Today’s consumer is picky. Between flashy banner ads, spam emails, and colorful billboards, they’ve become numb to traditional marketing efforts. This oversaturation of advertising has spawned a new school of thought in the marketing world. Sometimes called “content marketing” or “inbound marketing,” it focuses on providing value to only the most qualified and relevant consumers (and leaving everybody else alone). Multichannel marketing works off this same concept. Through a variety of different channels, this approach aims to deliver valuable content to the people who want to see it.

When done well, a multichannel campaign is carefully researched and orchestrated to bring the company's message to the right people via a number of different mediums. Here are the ten key steps for creating a successful multichannel campaign. 


1. Determine Your Specific Marketing Goal

Using a variety of marketing channels doesn't mean that you should attempt to meet a different marketing goal for every method of communication. Instead, determine a specific marketing goal and focus your energy toward it. What do you want to accomplish with your campaign? Are you looking to improve customer engagement? Increase sales?

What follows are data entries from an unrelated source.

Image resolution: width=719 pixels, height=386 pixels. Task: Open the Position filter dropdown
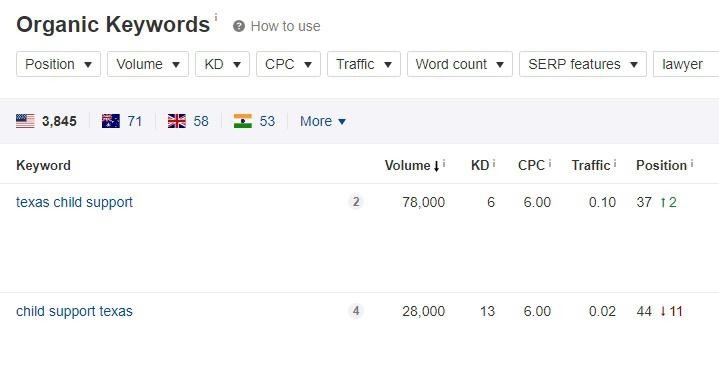[58, 64]
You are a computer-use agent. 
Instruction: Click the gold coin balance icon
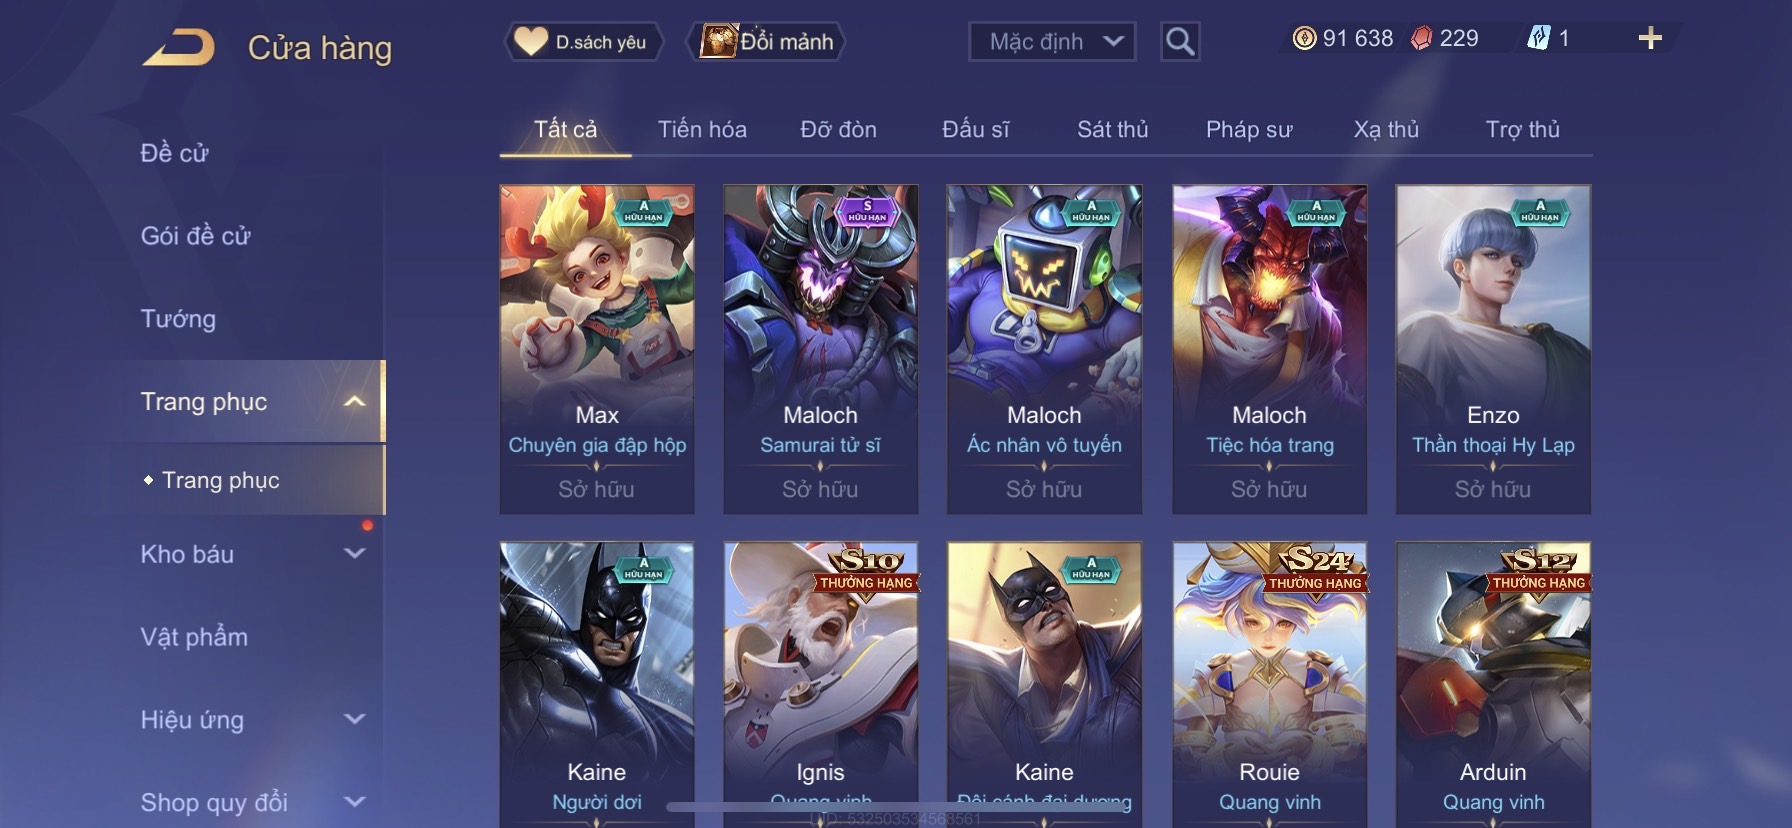pos(1304,38)
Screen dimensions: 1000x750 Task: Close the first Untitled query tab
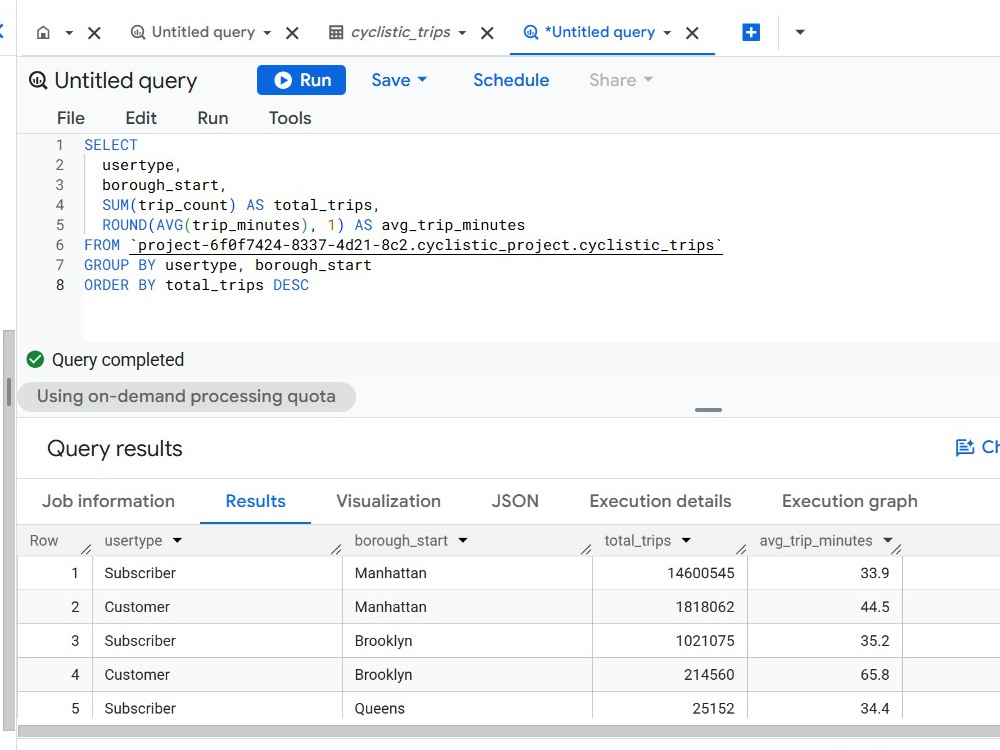(x=292, y=33)
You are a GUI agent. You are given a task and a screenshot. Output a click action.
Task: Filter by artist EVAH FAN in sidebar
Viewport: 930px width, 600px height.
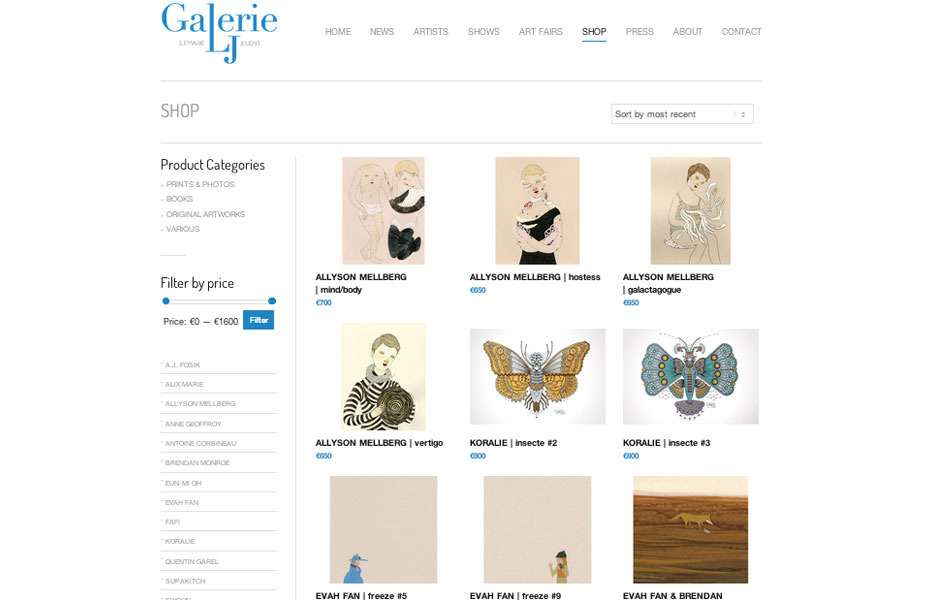pos(181,502)
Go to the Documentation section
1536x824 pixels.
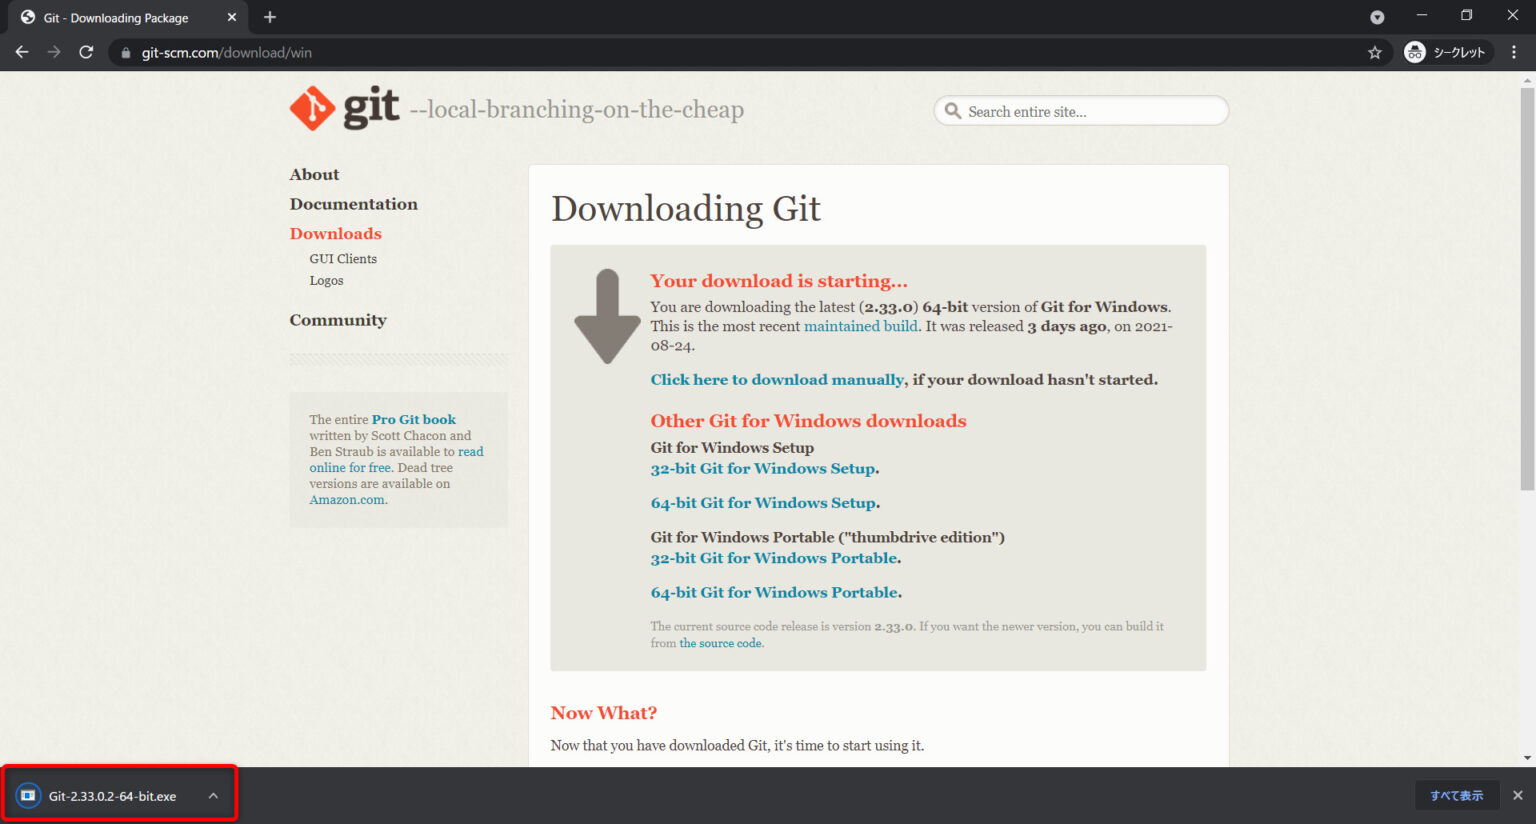tap(353, 204)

Set a SMART goal, or a goal that meets the following criteria:

  • Specific
  • Measurable
  • Achievable
  • Relevant
  • Time-based

This will help you ensure that you've created an actionable goal rather than a nebulous idea. 

2. Determine and Put Focus On Your Intended Audience

Now, it's time to figure out who you want your campaign to address. If you're too general, it's possible that you won't reach your audience. You might gloss over their particular pain point or place emphasis on a feature of your product that doesn't interest them. 

Instead, figure out who you're directing your campaign toward before you start. Then, you can focus every element planned on your intended audience, choosing the platforms that will be most compelling to your audience. Regardless of the platform, keep your messaging consistent. This aspect of personalization will make an impact on your audience and result in increased engagement with your campaign overall. 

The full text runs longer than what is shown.